Took me about 20 minutes to find the number and procedures page ( 1 page, approx. 41 KB electronic file size) - not real easy, but not impossible, either:
“Call 1-800-TO NYDOT (1-800-866-9368)” - says it’s monitored 24 hrs. a day.
Would expect that it’s hung on a wall or bulletin board at all rail offices in the state . . .
- Paul North.
That’s really old school.
Most of the bigger roads have a central reporting center, the field calls the center and then goes back to cleaning things up, the call center takes care of notifying all the appropriate agencies and documents when the calls were made.

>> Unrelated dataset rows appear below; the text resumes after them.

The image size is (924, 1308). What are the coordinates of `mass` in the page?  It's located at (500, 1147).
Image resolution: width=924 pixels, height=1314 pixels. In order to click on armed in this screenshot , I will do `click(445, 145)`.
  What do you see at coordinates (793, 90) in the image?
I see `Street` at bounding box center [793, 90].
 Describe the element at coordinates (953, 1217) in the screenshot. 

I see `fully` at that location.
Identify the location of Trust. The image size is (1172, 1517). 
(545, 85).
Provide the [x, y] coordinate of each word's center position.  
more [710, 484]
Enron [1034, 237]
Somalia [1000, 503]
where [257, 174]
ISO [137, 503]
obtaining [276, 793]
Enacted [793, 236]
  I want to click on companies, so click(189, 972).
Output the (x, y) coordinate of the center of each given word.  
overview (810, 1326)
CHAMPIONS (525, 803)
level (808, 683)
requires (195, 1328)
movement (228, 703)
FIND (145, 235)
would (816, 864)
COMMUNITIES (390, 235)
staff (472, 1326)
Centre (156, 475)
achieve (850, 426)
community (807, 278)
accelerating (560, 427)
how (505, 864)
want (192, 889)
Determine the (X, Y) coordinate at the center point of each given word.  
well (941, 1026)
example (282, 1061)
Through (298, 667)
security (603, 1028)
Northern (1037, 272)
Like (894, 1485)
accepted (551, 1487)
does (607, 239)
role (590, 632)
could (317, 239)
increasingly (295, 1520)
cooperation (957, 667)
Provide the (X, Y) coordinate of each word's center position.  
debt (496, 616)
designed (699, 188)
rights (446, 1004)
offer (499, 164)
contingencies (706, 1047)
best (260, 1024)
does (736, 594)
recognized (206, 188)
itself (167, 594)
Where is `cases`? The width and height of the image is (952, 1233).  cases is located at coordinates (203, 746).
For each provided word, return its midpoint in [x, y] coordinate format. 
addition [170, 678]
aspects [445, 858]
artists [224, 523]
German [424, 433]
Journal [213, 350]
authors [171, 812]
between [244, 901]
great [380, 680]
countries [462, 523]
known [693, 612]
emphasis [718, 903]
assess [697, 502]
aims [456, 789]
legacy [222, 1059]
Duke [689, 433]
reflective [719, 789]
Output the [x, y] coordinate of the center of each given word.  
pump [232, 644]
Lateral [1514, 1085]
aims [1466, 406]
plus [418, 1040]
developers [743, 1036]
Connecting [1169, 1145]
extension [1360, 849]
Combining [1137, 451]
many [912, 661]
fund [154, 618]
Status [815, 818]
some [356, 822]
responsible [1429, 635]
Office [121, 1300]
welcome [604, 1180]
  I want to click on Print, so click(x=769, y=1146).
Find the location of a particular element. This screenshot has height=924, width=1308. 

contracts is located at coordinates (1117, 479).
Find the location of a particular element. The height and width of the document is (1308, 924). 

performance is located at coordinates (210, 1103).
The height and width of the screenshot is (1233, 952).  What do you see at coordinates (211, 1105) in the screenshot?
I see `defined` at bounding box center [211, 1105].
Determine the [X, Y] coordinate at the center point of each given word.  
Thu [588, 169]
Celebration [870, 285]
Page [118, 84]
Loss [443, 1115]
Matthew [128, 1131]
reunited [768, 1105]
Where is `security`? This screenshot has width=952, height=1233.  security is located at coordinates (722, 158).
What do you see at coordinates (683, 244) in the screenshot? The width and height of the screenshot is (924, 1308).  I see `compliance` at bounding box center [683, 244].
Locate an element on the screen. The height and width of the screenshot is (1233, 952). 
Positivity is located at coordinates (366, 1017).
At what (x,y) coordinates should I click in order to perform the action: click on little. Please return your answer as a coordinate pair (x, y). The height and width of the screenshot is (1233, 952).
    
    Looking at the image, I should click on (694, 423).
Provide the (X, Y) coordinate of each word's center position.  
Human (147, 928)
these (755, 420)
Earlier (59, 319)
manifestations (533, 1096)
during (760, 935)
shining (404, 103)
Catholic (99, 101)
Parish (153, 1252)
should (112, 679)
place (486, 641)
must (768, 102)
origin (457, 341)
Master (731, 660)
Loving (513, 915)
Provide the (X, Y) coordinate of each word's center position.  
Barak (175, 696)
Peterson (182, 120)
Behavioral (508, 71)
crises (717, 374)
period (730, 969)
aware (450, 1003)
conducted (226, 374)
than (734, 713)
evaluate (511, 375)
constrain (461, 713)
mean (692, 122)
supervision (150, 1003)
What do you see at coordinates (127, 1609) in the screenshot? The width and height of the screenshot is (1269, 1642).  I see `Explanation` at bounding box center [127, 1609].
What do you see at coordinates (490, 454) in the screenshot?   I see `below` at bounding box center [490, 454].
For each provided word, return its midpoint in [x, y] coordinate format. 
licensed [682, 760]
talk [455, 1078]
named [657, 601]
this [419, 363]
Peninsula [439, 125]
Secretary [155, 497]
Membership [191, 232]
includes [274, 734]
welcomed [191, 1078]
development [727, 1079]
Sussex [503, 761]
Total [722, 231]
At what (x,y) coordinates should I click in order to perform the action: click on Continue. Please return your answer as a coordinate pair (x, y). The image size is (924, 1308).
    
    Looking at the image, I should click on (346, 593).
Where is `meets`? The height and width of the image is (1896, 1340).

Agreed, but: A minor yard derailment - which this really was, could have been handled by the local Mechanical Dept. “block truck” and M/W guys with a big pickup truck, hand tools, and maybe a backhoe, etc. - might not have otherwise justified notifying the central reporting center. If this becomes the ‘new normal’, information/ communications overload becomes a concern. The $5,000 fine might be cheaper in the long run . . . it’s “political theatre” anyway, but that’s another topic.
- Paul North.
In today’s Class 1’s - if a wheel hits the ground - headquarters gets notified.